THE MORALITY OF THE ALTERNATING PARTY SYSTEM

The only difference between the morality of the Liberal party and that of the Conservative party is one of clothes. Among Conservatives the most primitive clout seems to be slightly more ample, but not noticeably so.

The preoccupations of both are purely with matters of style. The only distinction is that the Conservatives make off with a great deal at once, while the Liberals take less, but do it often.

This is in harmony with the law of mechanics according to which what is gained in force is lost in velocity and what is gained in intensity is lost in expansion. After all, no doubt morality in politics should be a negligible quantity. Honest, upright men who hearken only to the voice of conscience, never get on in politics, neither are they ever practical, nor good for anything.

To succeed in politics, a certain facility is necessary, to which must be added ambition and a thirst for glory. The last is the most innocent of the three.

ON OBEYING THE LAW

It is safe, it seems to me, to assume the following axioms: First, to obey the law is in no sense to attain justice; second, it is not possible to obey the law strictly, thoroughly, in any country in the world.

» **Task requirements**:
**1)** Answer these questions on the essay on political morality:
(a) How does the way Conservatives take differ from the way Liberals take?
(b) Of the three things needed to succeed in politics, which is called the most innocent?
(c) What is the first axiom in the part on obeying the law?
**2)** Please repeat the part of the rows that opens with the line containing "640x1316 pixels." and closes with the line containing "click(73, 167)", both lines included. Leave the pictures out of your answer.
The rows after this point have no connection to the essay.

» **Source material**:
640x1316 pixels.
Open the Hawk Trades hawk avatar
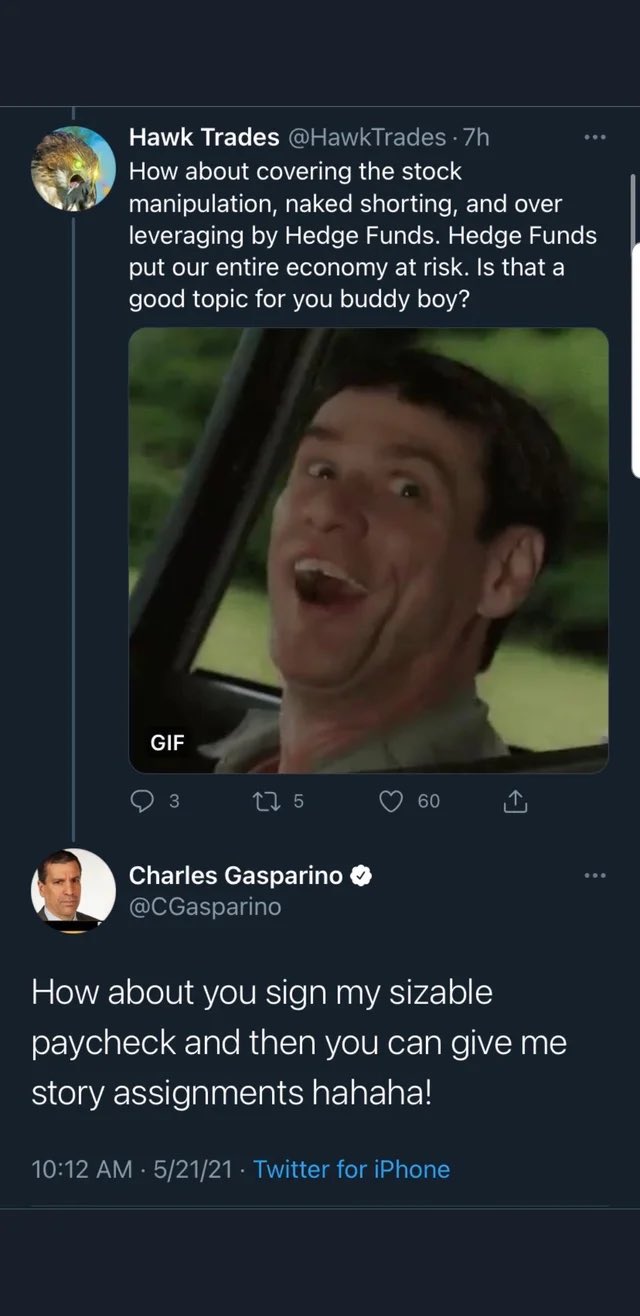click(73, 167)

...

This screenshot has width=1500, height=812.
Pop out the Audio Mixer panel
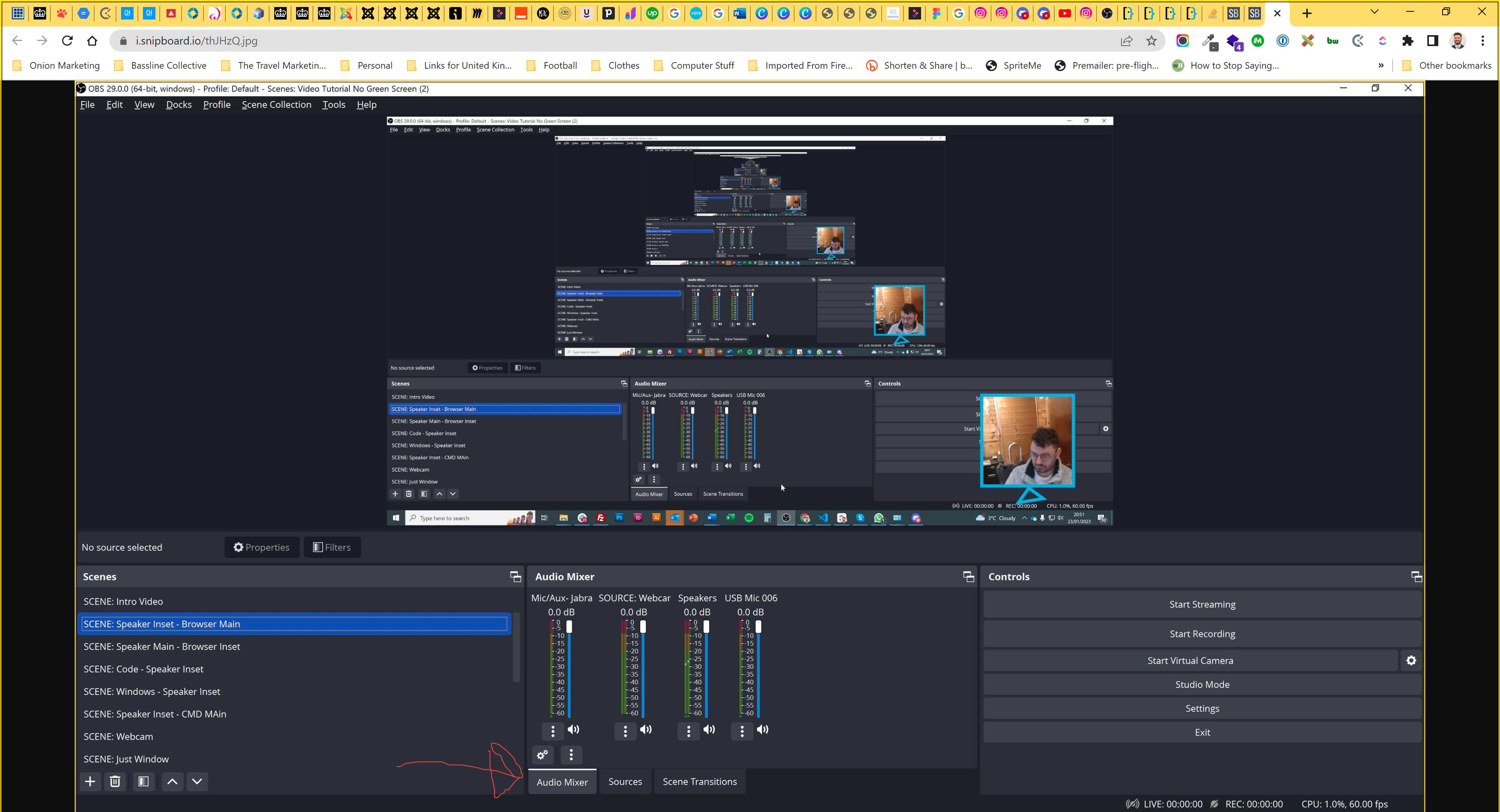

---

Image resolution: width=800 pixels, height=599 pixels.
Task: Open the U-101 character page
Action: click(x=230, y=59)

» **Per-task answers**:
**1)**
(a) The Conservatives make off with a great deal at once, while the Liberals take less but do it often.
(b) A thirst for glory.
(c) To obey the law is in no sense to attain justice.

**2)**
640x1316 pixels.
Open the Hawk Trades hawk avatar
click(73, 167)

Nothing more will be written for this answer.